Segment Start: Document excerpt
MANILA, Philippines — The coronavirus pandemic will cause economic output in “developing Asia” to shrink for the first time in nearly six decades in 2020 before it makes a “swoosh-shaped’’ recovery next year, Asian Development Bank (ADB) said on Tuesday.
“Developing Asia,” which groups 45 countries in the Asia-Pacific region, is expected to contract 0.7 percent this year, ADB said, forecasting the first negative quarterly figure since 1962. Its forecast in June had reckoned on 0.1 percent growth.
The downturn cuts across the board, “with almost three-fourths of regional economies projected to contract,’’ the bank said in the latest update to its outlook.
“Most economies in the Asia and Pacific region can expect difficult growth path for the rest of 2020,” ADB chief economist Yasuyuki Sawada said in a statement.
“The economic threat posed by the COVID-19 pandemic remains potent, as extended first waves or recurring outbreaks could prompt further containment measures,” Sawada said.
Geopolitical tensions
While the pandemic remains the biggest downside risk to the region’s outlook, Sawada said in a separate media briefing “worsening geopolitical tensions” that include the trade and tech war between the United States and China, could also dent growth.
Segment End: Document excerpt
Required work
**A)** In the news report on the Asian Development Bank's forecast, answer each question:
(i) How many countries make up "developing Asia"?
(ii) What growth figure had the June forecast assumed?
(iii) Who is the bank's chief economist?
**B)** Extend the news report on the Asian Development Bank's forecast, picking up after its final sentence.
The lines that come after this report play no part in the work here.
Segment Start: Available data
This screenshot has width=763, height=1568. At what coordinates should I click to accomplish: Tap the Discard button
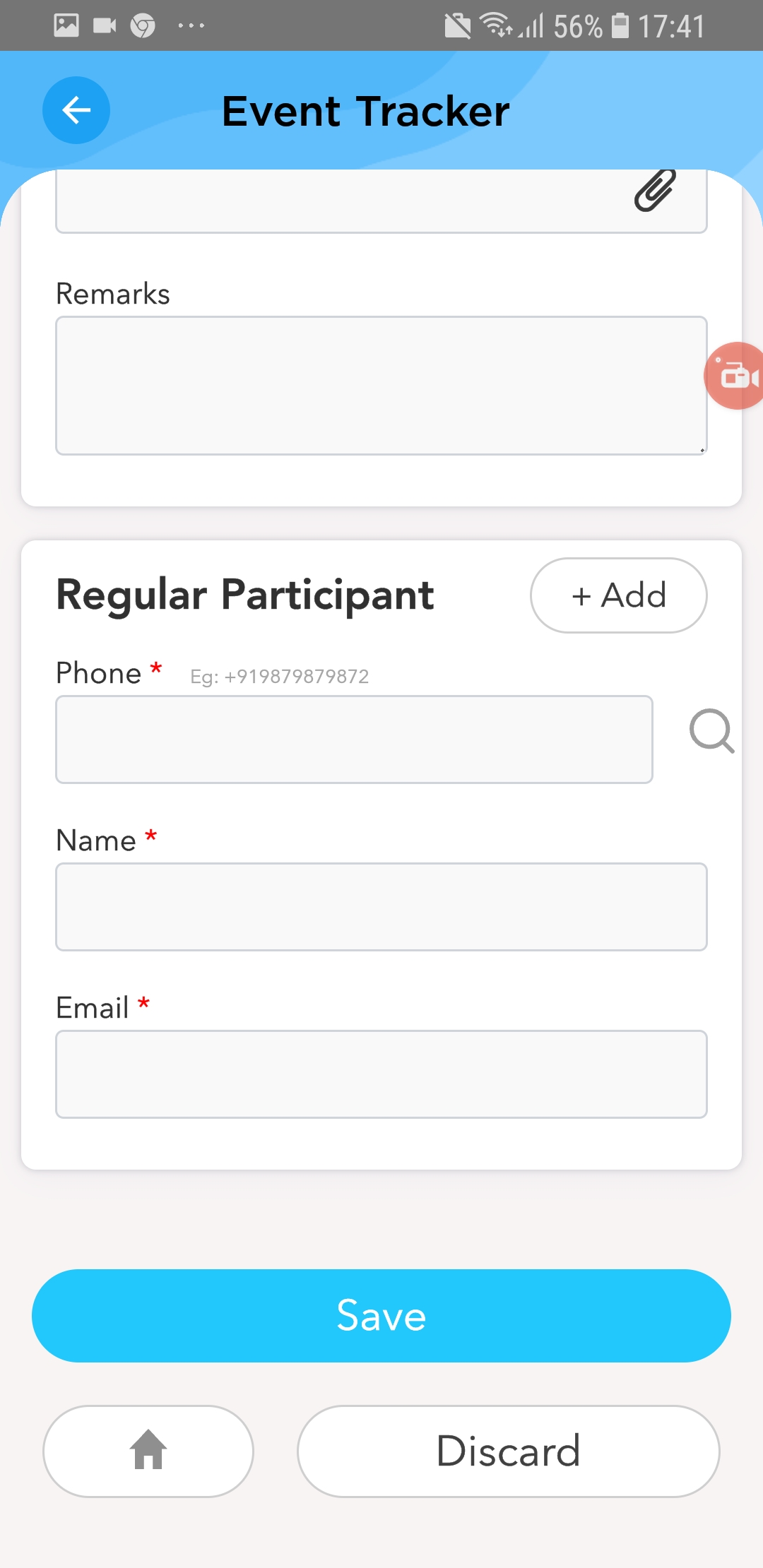coord(508,1451)
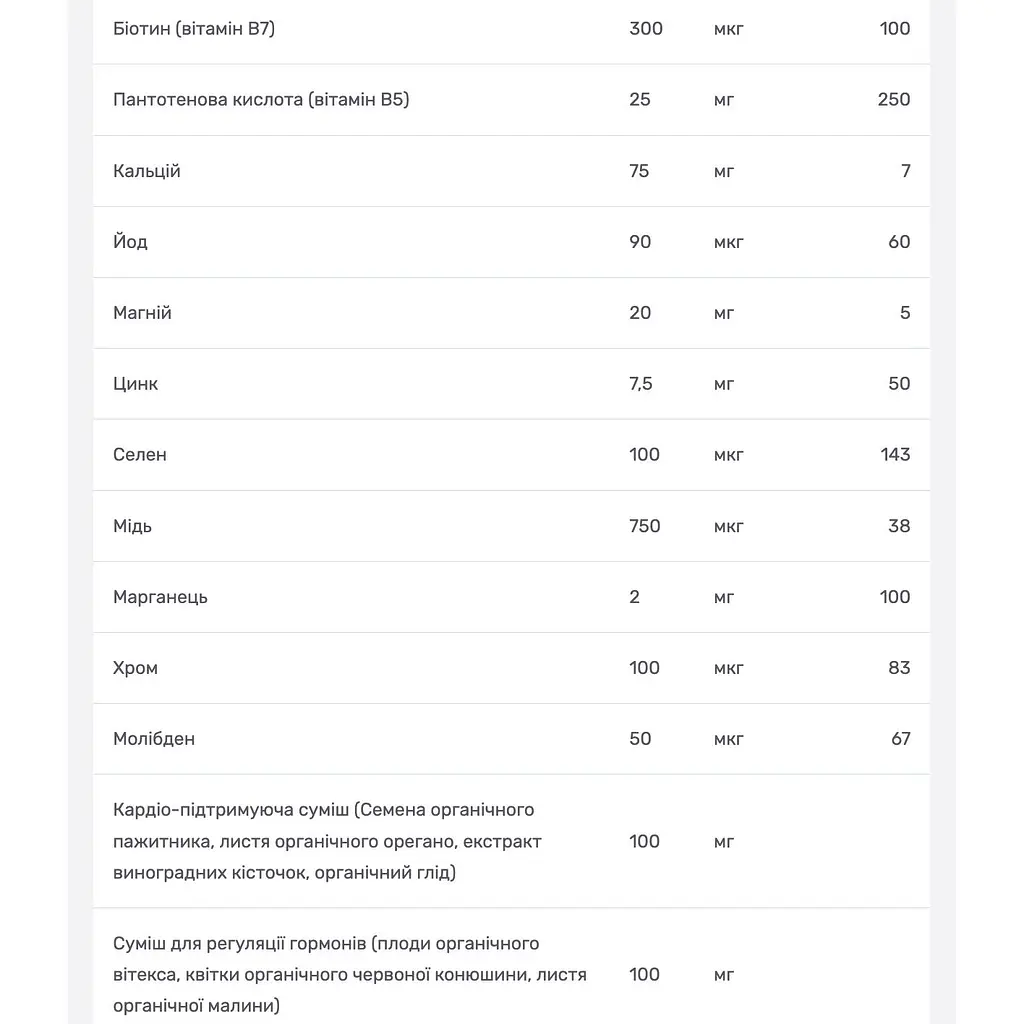Click the Йод row label
Viewport: 1024px width, 1024px height.
tap(130, 242)
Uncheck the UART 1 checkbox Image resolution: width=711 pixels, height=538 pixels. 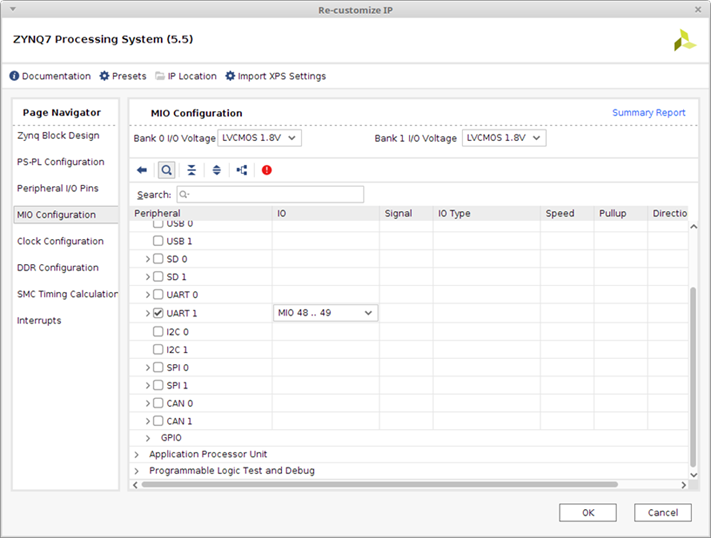point(158,313)
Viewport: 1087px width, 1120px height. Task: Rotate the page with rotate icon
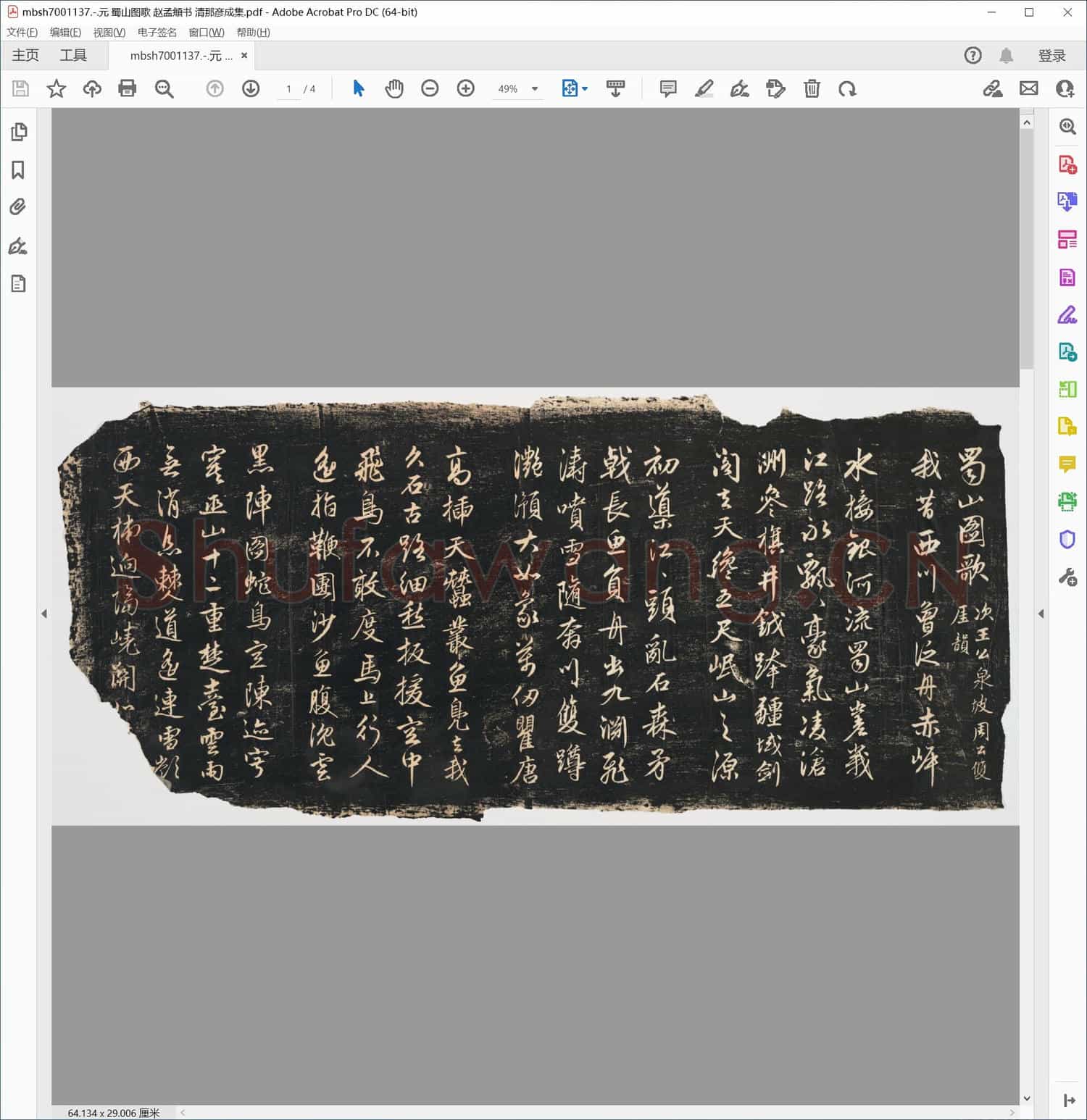coord(847,88)
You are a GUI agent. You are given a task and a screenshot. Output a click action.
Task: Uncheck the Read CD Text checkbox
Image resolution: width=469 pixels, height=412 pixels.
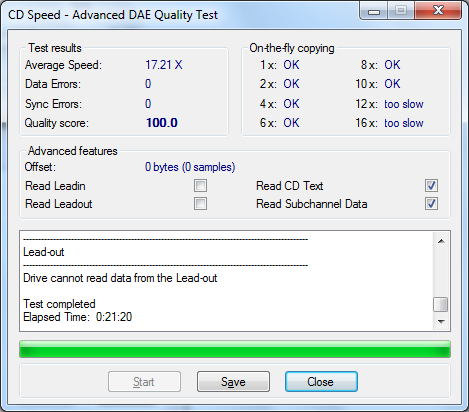[431, 186]
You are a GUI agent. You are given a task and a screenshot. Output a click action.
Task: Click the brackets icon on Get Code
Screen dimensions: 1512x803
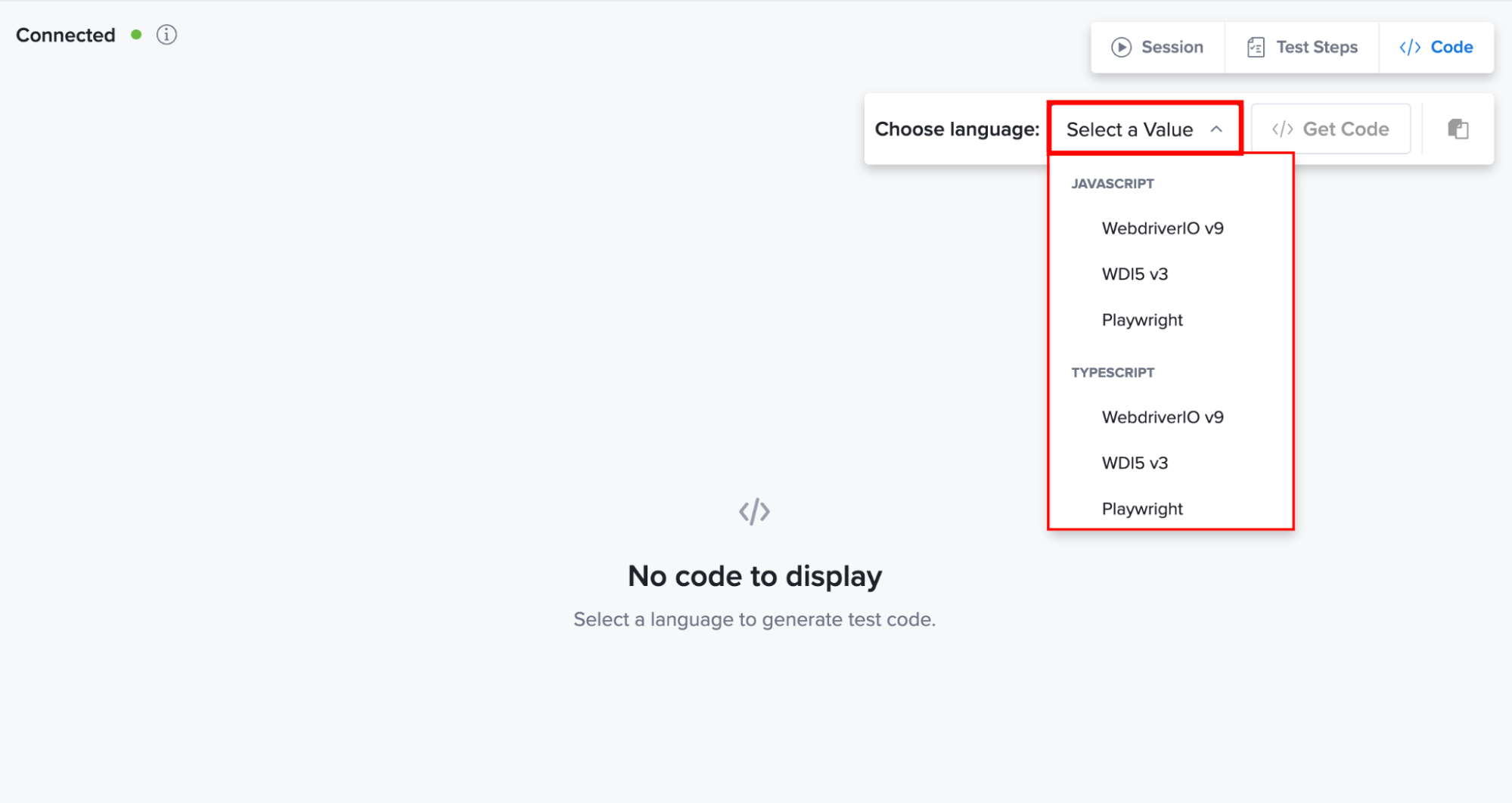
Segment End: Available data
Answers to this exercise
**A)**
(i) 45 countries
(ii) 0.1 percent growth
(iii) Yasuyuki Sawada

**B)**
China, where the virus first emerged late last year before morphing into a pandemic that has infected more than 29 million people worldwide, was one of the few economies to buck the downward trend in the region.
After successfully beating back the disease, the world’s second largest economy is forecast to grow 1.8 percent this year and 7.7 percent in 2021, the bank said.
In contrast, India, which is one of the hardest hit countries in the world with over 4.8 million infections despite lengthy lockdowns, is expected to shrivel by 9 percent in 2020 before expanding by 8 percent next year.
As the pandemic took a toll on Southeast Asian economies, the subregion is projected to suffer a 3.8-percent slump this year, before picking up next year.
‘L-shaped recovery’
“The path and speed of economic recovery in regional economies will depend on many different factors, the most important of which is ability to control and contain the pandemic,” ADB said.
For 2021, the region is forecast to recover and grow 6.8 percent, still below pre-COVID-19 predictions, ADB said in an update of its Asian Development Outlook report.
The updated forecasts show the damage brought by the pandemic was greater than previously thought, with about three-quarters of the region’s economies forecast to slump this year.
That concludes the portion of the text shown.